### Material shown

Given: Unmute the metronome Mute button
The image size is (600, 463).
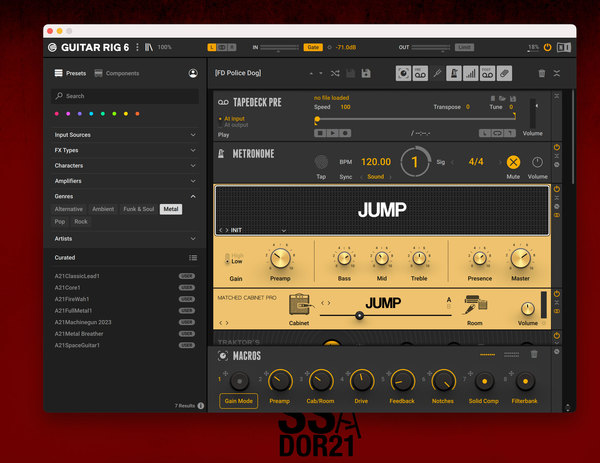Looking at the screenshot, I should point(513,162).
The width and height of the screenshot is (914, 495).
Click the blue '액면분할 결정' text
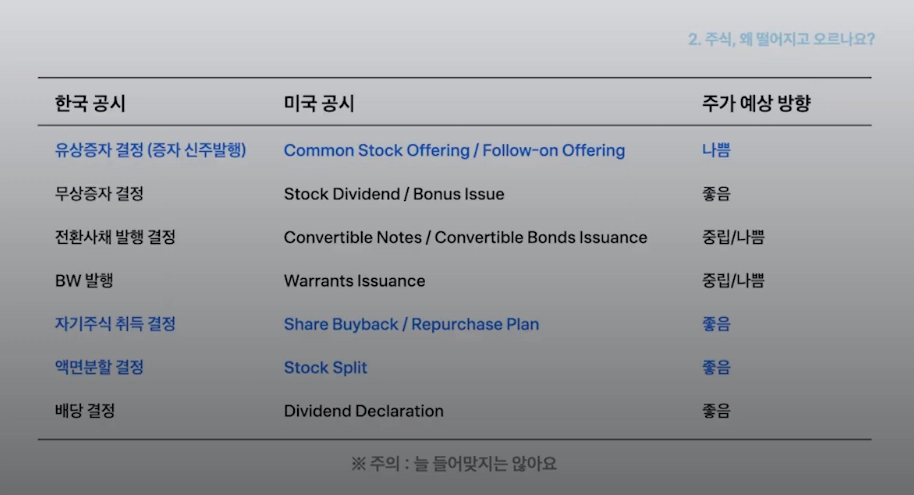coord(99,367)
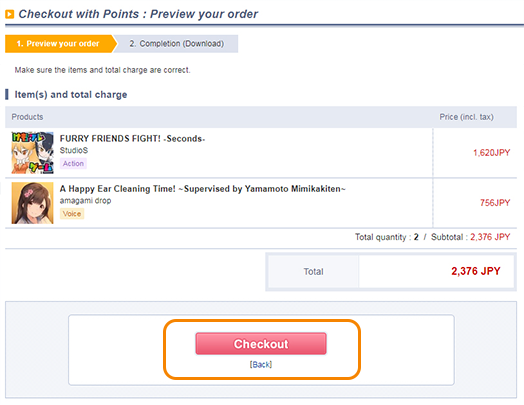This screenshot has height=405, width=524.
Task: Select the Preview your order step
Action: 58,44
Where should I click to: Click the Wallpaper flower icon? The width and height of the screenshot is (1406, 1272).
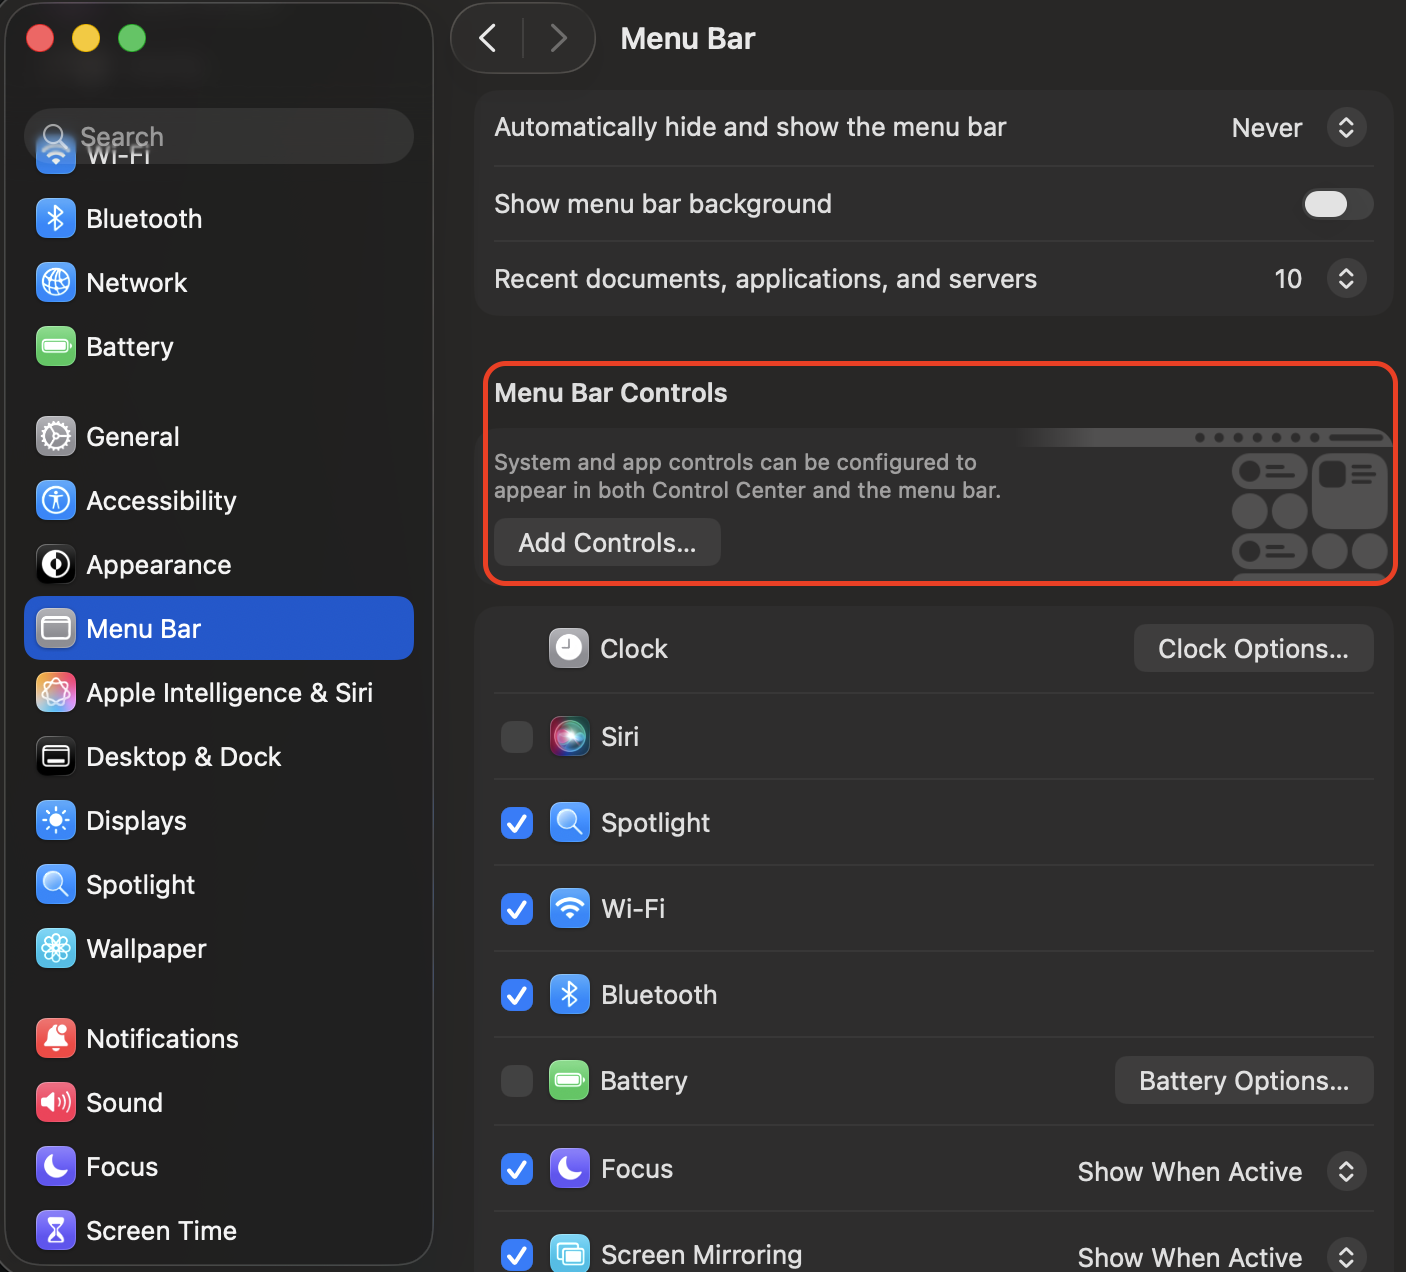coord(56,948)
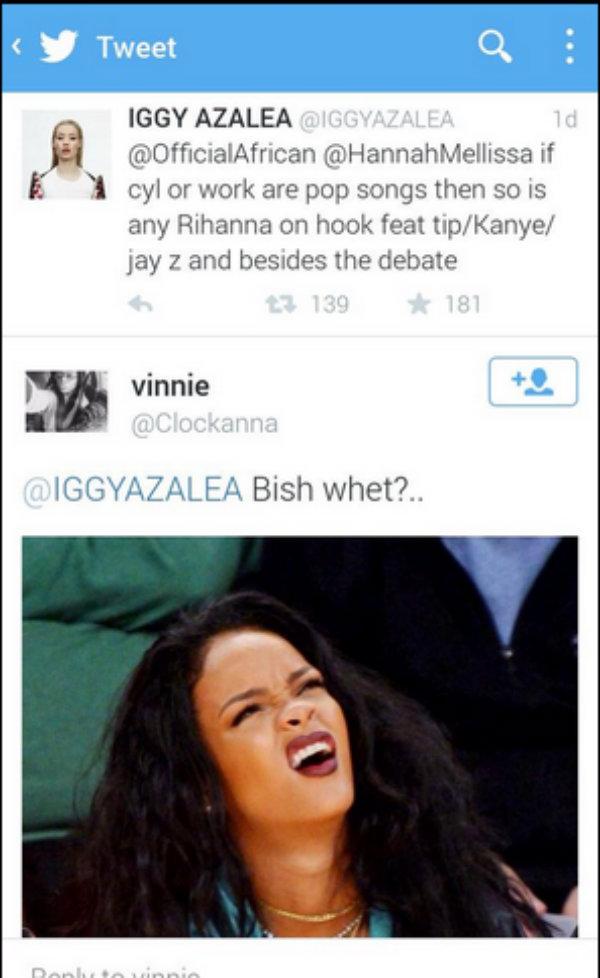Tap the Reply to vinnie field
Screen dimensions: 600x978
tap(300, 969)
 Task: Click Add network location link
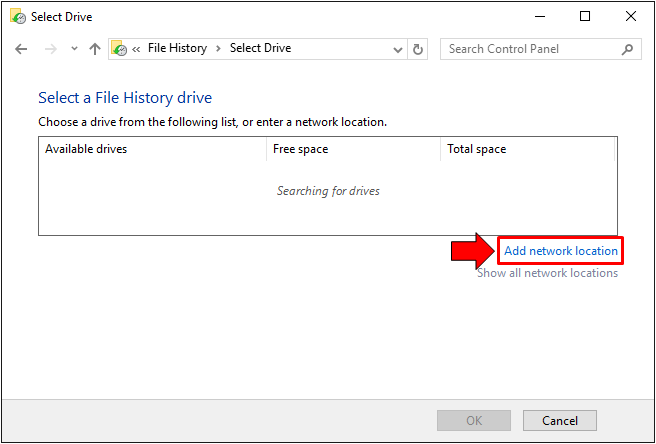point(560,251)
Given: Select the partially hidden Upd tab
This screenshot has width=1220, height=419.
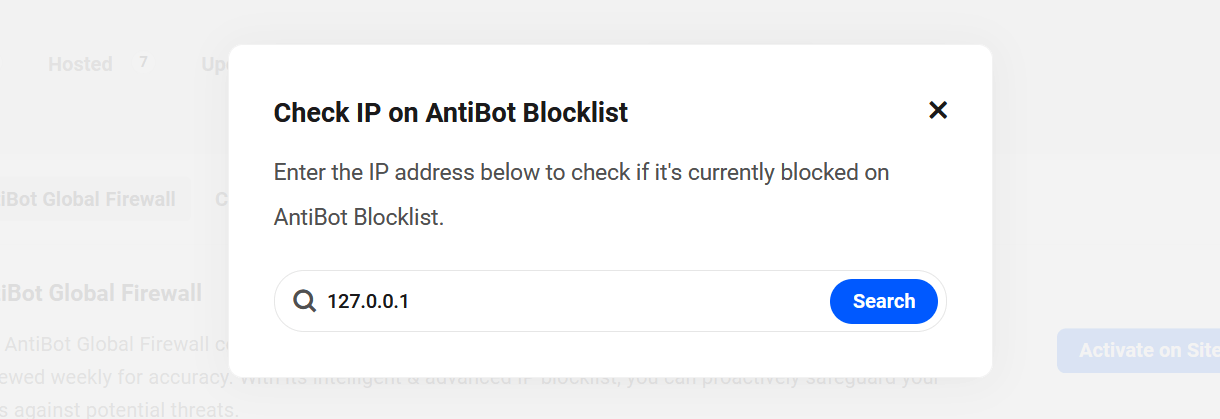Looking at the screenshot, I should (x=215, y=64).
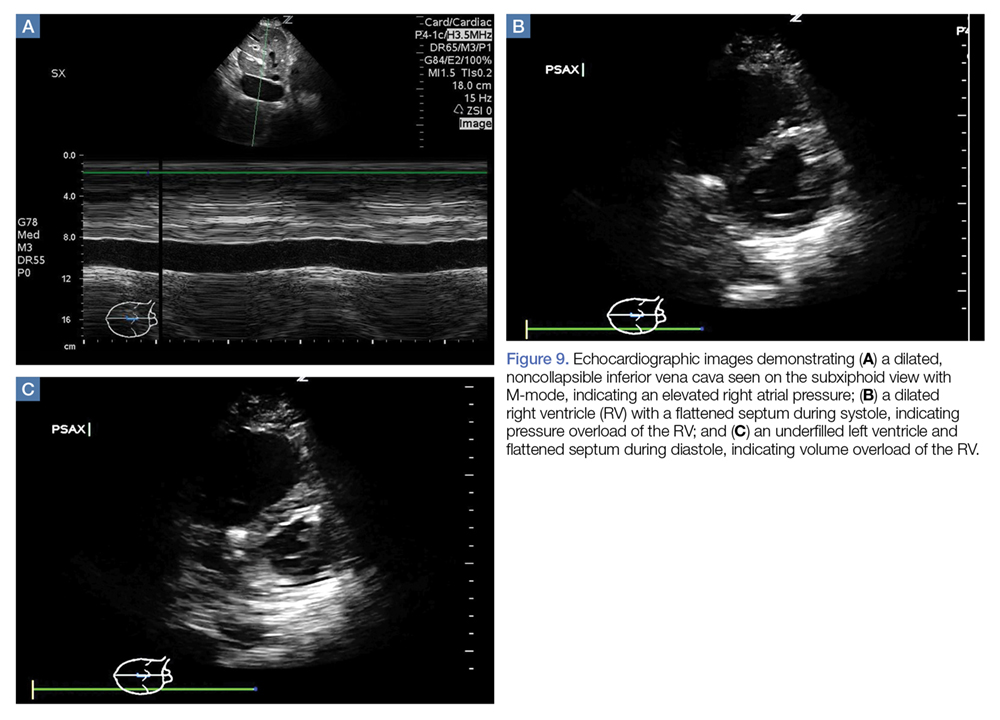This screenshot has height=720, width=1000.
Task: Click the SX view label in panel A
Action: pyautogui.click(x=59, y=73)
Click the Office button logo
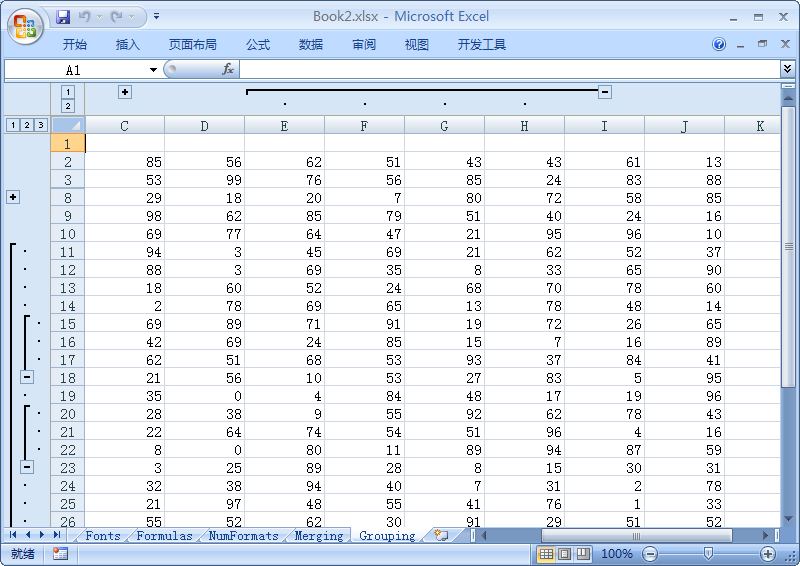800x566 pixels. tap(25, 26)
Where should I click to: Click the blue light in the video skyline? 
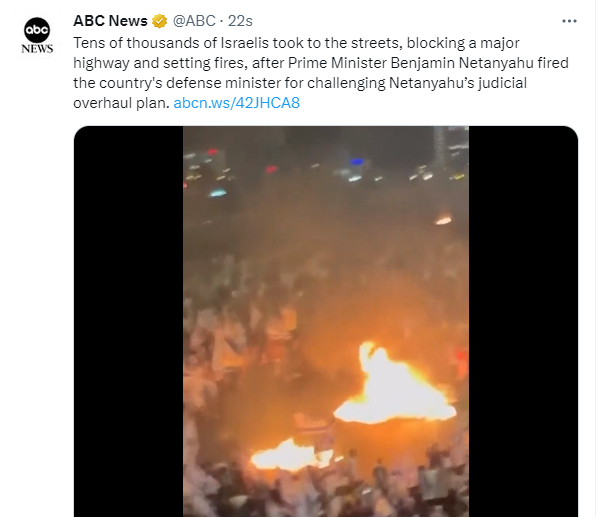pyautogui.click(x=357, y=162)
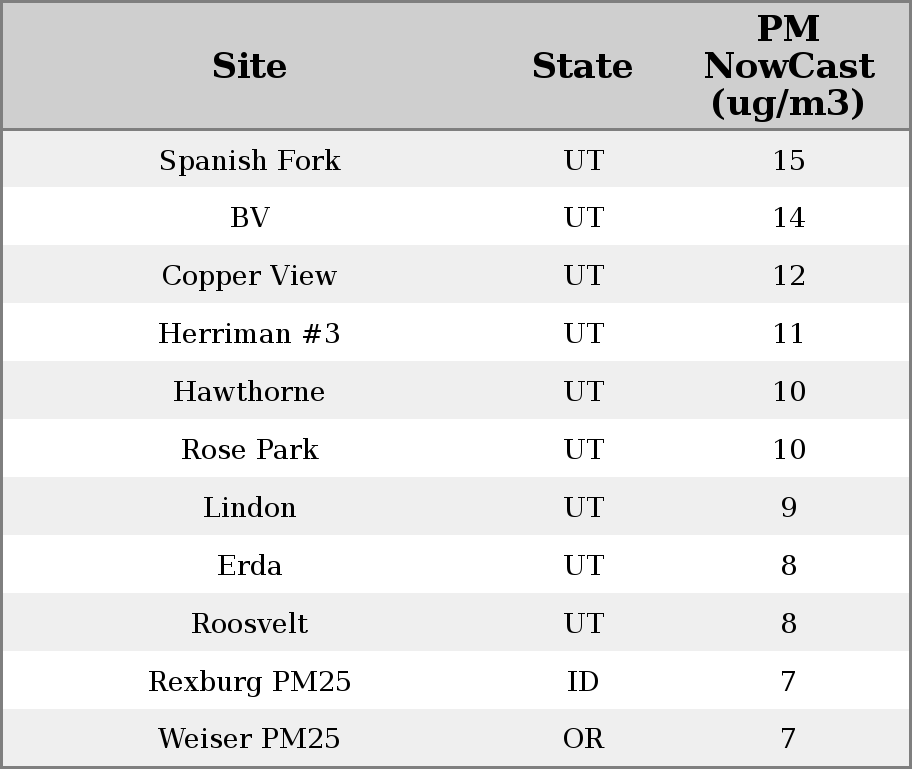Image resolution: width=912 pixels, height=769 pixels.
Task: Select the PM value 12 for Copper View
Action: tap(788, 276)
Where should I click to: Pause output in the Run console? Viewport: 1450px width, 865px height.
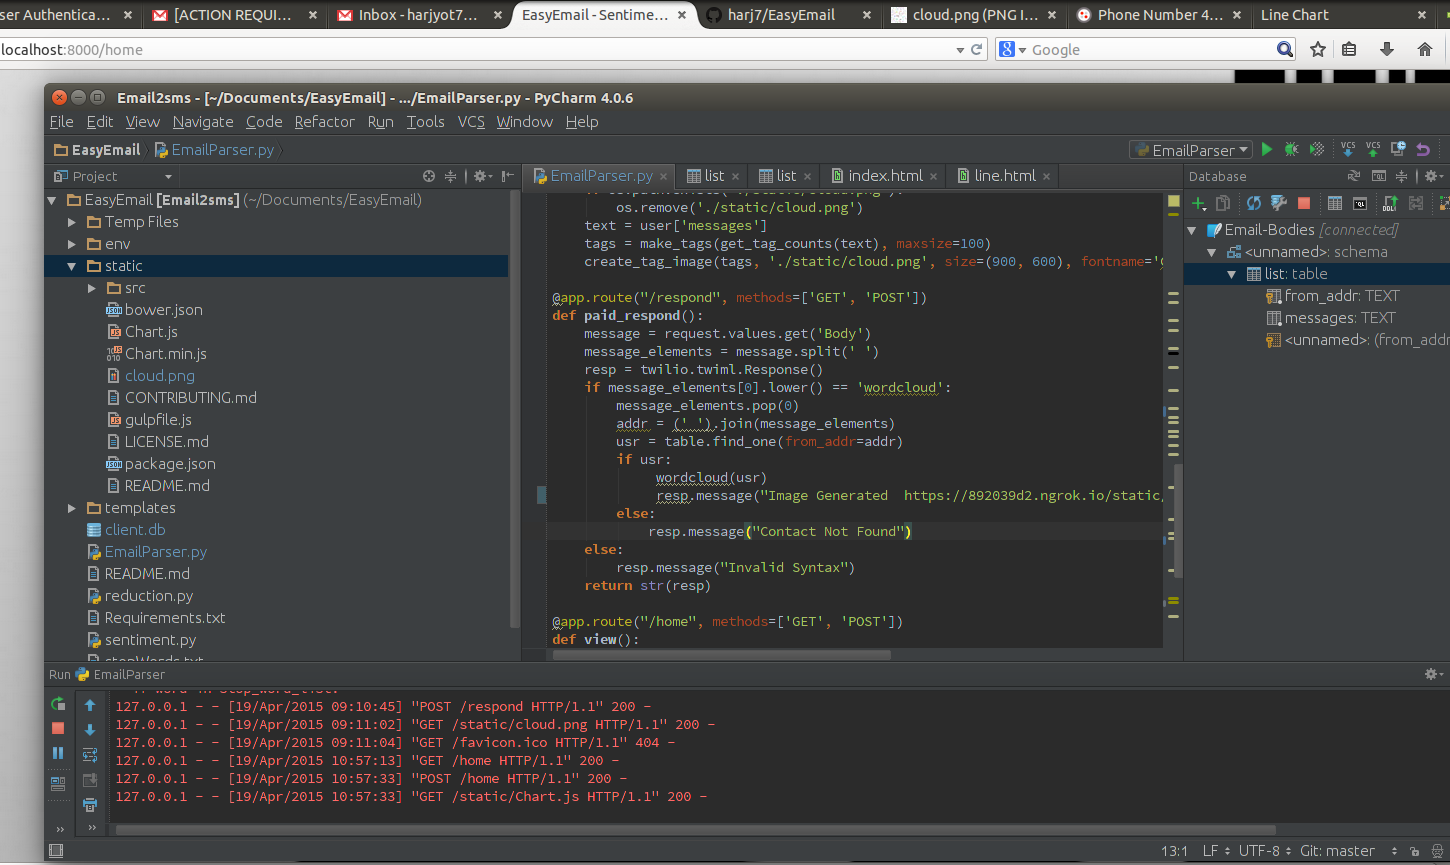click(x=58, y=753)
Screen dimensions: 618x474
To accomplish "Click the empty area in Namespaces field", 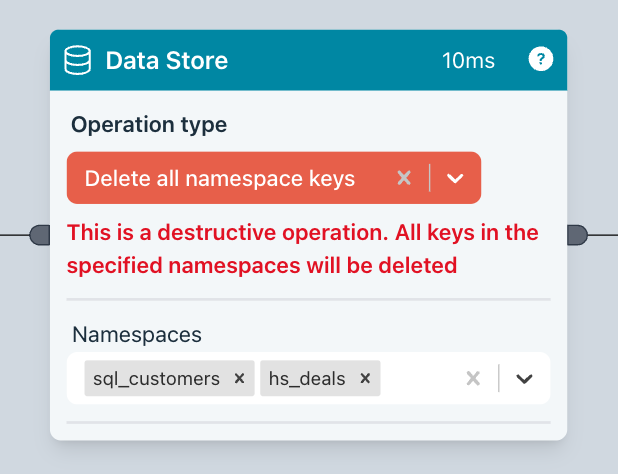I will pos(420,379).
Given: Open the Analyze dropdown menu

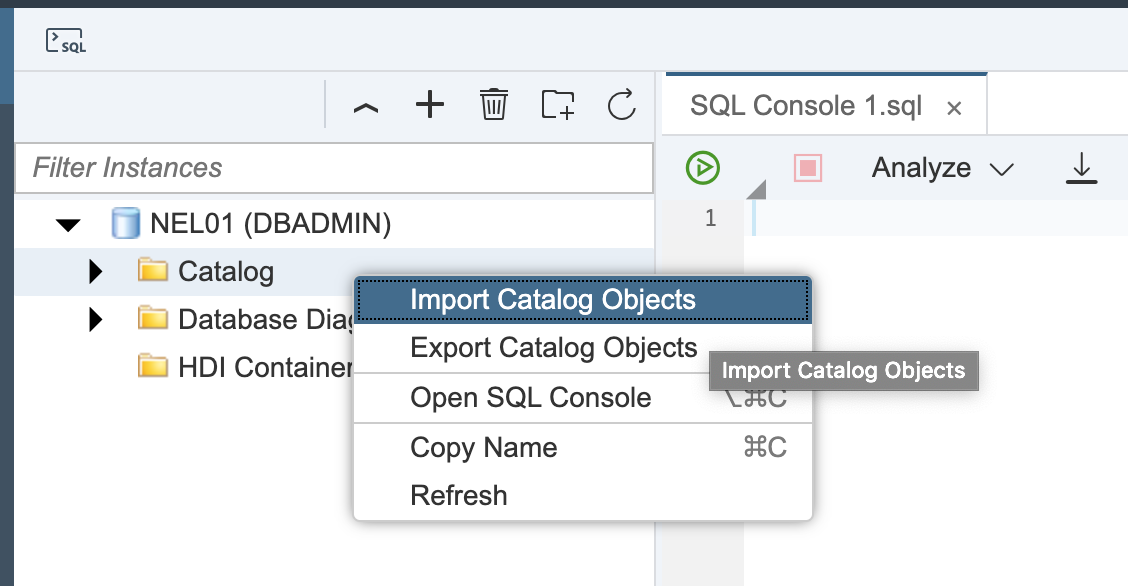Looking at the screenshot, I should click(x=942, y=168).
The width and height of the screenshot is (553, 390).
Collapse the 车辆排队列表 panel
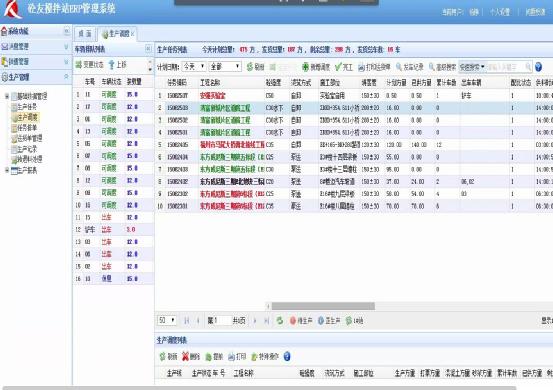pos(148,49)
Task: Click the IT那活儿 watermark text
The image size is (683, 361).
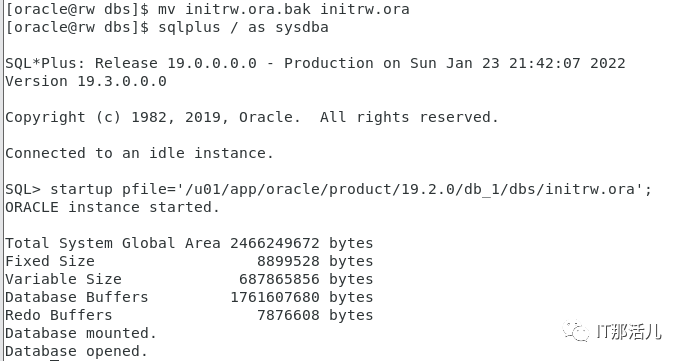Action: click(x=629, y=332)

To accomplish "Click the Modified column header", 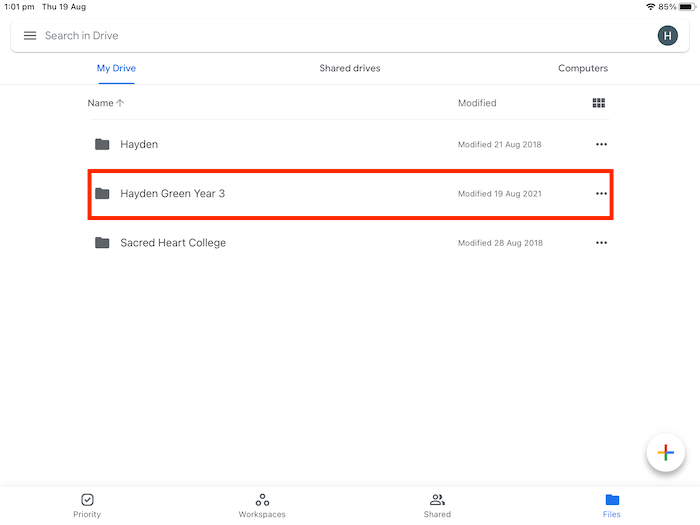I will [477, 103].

######

- [What you have to do]: Print the material above word for word, first line through the line with "Given: Select the partially hidden Upd tab", and leave every picture out.

- [Task result]:
Given: Unmute the metronome Mute button
The image size is (600, 463).
Looking at the screenshot, I should point(513,162).
The width and height of the screenshot is (914, 495).
Click the blue '액면분할 결정' text
coord(99,367)
This screenshot has height=405, width=524.
Task: Select the Preview your order step
Action: 58,44
Where should I click to: Click the Wallpaper flower icon? The width and height of the screenshot is (1406, 1272).
coord(56,948)
Tap the Reply to vinnie field
Screen dimensions: 600x978
tap(300, 969)
 Task: Click Add network location link
point(560,251)
Given: Select the partially hidden Upd tab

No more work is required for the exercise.